What do Christians believe about why Jesus died?
Jesus died by being crucified. ‘Crucifixion’ means nailed to a cross. The cross was then lifted up outside the city walls (in Jesus’ case, Jerusalem) so everybody could see it. The people on the cross were then left to die in the hot sun. It was a form of Roman execution, usually saved for really wicked criminals such as murderers, or people who fought the Roman Empire.
Jesus was accused by his enemies of ‘stirring up trouble’ against the Romans who occupied Israel. The events of Palm Sunday – where crowds followed him and called him king - were probably used as evidence against him. At the time the only ‘king’ allowed in Jerusalem was the Roman Emperor.
There are lots of answers to the question, ‘Why did Jesus die?’ You could say it was because Pilate, the Roman Governor of Jerusalem, sentenced him to death. Or because one of his disciples, Judas, betrayed him. Or because Jesus had enemies who wanted him dead. All that would be true, but in the Gospels, it seems that there is something more to it...
Clue 1: The Wise Men’s presents Remember the presents in the Christmas story – gold, frankincense and myrrh? Myrrh is used on dead bodies before they are buried to keep them smelling fresh. This seems a very strange thing to give to a newborn baby! But Christians see it as a sign right from the beginning that Jesus’ death would be as important as his life. .
Clue 2: Jesus predicts his death over and over again The gospels record Jesus telling his disciples on more than one occasion that he will die. For example: ‘The Son of Man [that is, Jesus] must suffer much ... and be rejected ... he will be put to death, but three days later he will rise to life.’ (Mark 8:31)

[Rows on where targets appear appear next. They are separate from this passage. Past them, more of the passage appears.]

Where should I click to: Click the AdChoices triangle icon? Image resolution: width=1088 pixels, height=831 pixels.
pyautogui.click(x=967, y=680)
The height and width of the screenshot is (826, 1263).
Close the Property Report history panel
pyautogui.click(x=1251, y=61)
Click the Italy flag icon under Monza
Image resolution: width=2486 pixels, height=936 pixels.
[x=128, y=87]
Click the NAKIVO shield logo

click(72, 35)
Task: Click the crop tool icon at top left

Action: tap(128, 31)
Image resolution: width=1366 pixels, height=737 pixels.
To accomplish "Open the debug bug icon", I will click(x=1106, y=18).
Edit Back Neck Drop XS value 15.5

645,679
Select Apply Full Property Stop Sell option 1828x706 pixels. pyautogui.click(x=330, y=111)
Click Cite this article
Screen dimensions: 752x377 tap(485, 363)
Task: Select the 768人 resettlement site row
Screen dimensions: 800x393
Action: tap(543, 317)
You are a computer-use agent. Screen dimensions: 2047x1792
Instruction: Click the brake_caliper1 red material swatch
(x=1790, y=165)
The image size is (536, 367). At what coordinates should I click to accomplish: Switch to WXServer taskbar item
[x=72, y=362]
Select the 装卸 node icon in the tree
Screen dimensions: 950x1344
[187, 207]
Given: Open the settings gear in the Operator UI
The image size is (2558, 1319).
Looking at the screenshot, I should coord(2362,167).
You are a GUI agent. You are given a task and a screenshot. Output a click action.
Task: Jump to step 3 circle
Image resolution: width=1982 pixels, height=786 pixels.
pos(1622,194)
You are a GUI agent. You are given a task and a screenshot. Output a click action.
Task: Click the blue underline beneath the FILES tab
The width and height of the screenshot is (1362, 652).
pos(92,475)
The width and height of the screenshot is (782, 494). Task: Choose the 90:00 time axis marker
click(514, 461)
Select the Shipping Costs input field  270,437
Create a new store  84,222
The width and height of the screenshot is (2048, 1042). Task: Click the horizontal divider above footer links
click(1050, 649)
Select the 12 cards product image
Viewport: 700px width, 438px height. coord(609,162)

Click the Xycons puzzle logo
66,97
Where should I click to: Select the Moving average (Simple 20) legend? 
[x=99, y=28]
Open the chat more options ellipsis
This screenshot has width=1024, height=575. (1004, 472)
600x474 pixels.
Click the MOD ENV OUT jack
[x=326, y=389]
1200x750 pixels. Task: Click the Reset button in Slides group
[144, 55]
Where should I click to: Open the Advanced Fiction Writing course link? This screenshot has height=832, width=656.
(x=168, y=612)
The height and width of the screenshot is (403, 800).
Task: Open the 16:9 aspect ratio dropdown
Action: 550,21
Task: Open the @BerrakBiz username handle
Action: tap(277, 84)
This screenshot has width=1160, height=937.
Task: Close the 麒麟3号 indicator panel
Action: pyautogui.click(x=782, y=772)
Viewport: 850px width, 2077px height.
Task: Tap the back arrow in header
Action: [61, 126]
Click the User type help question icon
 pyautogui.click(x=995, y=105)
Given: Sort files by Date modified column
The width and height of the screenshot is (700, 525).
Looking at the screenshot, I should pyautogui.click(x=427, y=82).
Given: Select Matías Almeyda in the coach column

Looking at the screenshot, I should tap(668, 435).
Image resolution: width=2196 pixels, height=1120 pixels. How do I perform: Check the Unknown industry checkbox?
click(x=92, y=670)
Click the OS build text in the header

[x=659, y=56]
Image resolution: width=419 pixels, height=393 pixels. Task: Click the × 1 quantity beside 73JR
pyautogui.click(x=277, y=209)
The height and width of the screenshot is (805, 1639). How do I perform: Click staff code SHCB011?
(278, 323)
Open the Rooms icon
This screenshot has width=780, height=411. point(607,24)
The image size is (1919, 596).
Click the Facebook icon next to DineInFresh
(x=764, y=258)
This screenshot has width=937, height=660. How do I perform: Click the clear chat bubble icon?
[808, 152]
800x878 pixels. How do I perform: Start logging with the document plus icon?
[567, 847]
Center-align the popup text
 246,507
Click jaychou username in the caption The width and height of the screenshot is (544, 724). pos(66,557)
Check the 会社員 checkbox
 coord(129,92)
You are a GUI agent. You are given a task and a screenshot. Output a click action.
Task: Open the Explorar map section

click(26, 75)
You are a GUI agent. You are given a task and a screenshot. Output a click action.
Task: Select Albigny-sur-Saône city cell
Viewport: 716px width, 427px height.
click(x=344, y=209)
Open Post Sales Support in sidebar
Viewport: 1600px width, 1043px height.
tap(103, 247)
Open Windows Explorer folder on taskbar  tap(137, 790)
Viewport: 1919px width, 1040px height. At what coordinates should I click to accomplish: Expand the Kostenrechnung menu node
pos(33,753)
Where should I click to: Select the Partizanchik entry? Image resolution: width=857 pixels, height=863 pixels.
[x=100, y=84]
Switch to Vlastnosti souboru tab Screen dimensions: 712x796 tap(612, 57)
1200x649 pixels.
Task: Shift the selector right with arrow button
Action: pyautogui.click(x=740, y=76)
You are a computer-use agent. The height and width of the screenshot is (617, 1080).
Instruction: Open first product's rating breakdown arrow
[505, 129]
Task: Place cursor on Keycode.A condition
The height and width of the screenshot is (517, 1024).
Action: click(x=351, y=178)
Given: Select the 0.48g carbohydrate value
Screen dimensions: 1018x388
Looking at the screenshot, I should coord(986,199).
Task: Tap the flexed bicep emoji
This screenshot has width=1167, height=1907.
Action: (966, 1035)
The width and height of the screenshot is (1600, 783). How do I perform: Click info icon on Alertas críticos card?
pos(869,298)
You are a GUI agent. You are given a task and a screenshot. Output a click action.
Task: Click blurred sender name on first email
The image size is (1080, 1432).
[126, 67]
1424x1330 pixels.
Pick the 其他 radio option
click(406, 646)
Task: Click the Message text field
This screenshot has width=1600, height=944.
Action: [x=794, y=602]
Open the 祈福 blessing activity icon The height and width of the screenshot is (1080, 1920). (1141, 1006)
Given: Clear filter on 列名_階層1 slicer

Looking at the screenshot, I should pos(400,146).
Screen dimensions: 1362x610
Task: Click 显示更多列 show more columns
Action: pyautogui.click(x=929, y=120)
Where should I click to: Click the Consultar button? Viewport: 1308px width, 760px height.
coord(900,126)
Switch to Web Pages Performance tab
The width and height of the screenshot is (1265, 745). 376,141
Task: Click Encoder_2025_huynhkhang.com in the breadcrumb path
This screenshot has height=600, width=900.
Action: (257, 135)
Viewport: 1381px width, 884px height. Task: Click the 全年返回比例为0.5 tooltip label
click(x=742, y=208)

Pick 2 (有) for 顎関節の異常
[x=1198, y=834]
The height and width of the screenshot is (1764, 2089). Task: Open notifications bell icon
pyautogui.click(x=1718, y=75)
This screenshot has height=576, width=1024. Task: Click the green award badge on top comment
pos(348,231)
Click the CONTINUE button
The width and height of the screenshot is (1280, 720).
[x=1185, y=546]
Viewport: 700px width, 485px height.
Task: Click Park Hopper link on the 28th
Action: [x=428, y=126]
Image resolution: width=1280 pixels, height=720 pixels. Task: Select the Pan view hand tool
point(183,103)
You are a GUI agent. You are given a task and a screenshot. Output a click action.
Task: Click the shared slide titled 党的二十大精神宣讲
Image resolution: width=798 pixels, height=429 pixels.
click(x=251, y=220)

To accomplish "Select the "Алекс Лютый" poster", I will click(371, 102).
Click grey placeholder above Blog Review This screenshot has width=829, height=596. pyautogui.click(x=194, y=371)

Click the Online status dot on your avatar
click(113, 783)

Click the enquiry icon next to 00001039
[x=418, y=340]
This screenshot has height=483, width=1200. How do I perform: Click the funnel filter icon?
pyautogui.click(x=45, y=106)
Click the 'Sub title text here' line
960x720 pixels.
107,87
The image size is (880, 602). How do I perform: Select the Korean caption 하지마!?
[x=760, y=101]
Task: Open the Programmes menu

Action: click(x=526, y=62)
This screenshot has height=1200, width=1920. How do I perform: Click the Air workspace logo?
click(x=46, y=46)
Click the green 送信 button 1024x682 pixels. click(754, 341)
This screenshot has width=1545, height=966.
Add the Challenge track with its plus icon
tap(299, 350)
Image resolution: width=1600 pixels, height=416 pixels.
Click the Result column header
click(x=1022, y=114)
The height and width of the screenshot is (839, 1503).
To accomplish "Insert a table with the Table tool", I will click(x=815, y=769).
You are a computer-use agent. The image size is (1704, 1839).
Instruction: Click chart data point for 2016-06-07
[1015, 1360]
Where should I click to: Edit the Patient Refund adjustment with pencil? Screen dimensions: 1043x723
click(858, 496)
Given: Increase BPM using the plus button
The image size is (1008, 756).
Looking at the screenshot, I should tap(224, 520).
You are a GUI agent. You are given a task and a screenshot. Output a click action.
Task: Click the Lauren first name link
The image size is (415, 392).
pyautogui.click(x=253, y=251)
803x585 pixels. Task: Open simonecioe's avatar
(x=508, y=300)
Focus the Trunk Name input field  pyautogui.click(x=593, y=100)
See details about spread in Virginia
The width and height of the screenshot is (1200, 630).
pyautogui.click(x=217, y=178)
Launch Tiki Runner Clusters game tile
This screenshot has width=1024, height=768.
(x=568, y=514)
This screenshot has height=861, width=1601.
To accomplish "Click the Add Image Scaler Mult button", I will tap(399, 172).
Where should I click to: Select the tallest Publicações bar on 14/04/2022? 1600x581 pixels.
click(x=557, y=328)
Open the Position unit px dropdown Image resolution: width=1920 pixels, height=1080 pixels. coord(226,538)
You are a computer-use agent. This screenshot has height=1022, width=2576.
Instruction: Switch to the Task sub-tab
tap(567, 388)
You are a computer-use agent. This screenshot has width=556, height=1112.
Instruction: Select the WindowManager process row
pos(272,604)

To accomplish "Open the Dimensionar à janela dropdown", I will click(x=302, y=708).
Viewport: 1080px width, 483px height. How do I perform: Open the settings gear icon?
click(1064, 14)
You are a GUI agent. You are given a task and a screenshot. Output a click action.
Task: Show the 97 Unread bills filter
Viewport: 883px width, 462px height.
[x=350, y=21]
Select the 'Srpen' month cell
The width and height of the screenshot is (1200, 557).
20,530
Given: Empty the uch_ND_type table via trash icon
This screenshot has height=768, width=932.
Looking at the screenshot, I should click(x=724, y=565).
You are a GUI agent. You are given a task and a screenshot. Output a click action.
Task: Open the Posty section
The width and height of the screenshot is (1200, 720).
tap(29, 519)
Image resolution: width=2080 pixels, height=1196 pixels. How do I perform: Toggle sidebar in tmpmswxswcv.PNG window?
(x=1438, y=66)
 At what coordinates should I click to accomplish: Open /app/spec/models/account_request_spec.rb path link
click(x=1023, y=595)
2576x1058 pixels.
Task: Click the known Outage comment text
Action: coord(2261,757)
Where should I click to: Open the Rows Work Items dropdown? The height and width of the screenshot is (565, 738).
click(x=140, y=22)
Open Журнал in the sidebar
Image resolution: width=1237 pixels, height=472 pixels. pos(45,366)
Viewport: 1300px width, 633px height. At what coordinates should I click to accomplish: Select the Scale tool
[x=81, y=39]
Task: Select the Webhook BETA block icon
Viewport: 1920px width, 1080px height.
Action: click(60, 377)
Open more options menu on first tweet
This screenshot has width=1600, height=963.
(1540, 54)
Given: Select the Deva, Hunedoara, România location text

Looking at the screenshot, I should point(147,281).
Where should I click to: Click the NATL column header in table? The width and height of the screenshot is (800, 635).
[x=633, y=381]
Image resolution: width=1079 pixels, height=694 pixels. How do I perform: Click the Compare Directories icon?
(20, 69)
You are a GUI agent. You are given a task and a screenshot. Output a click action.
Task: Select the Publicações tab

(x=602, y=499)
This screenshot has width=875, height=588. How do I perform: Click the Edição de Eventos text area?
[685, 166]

In other words, Jesus said his death was the greatest act of service he was to do, and his death was the price that had to be paid to release people from some kind of slavery.
‘The Son of Man did not come to be served; he came to serve, and to give his life to redeem (save) many people’. (Mark 10:45)
Not surprisingly, some listeners thought he was mad, or demon-possessed.
Clue 3: The Last Supper Jesus’ ‘last supper’ with his disciples was not just any meal. They were eating a special meal called the Passover meal. At the Passover, Jews remember the special covenant they made with God: the promises made in the time of Moses when they promised to follow God, and He promised to always be with them. During this Passover meal, on the night before he died, Jesus talked about the bread they are eating as being his body and the wine they are drinking as being his blood. What could this mean? The Jews marked this special bond in a ceremony that included sprinkling the people with ‘the blood of the covenant’. That was remembered by drinking wine.
When Jesus talked about the Passover bread as his body, and the Passover wine as his blood, he is telling his disciples that his death now makes a new special bond between people and God. In other words, Jesus’ death would make it possible for people – non-Jews as well as Jews – to be linked with God in a new way.
Clue 4: The torn curtain In the Jewish temple in Jerusalem there was a big curtain that separated off a special place called ‘The Holy of Holies.’ This is the place where Jews believed the presence of God could be found.
Only a specially consecrated Great High Priest could go in, once a year (during Yom Kippur, the festival of atonement), to make a special plea for forgiveness on behalf of all the people.
Matthew’s gospel says that at the moment Jesus died, this curtain – the symbol of separation between a Holy God and humankind – tore in two. What could that mean?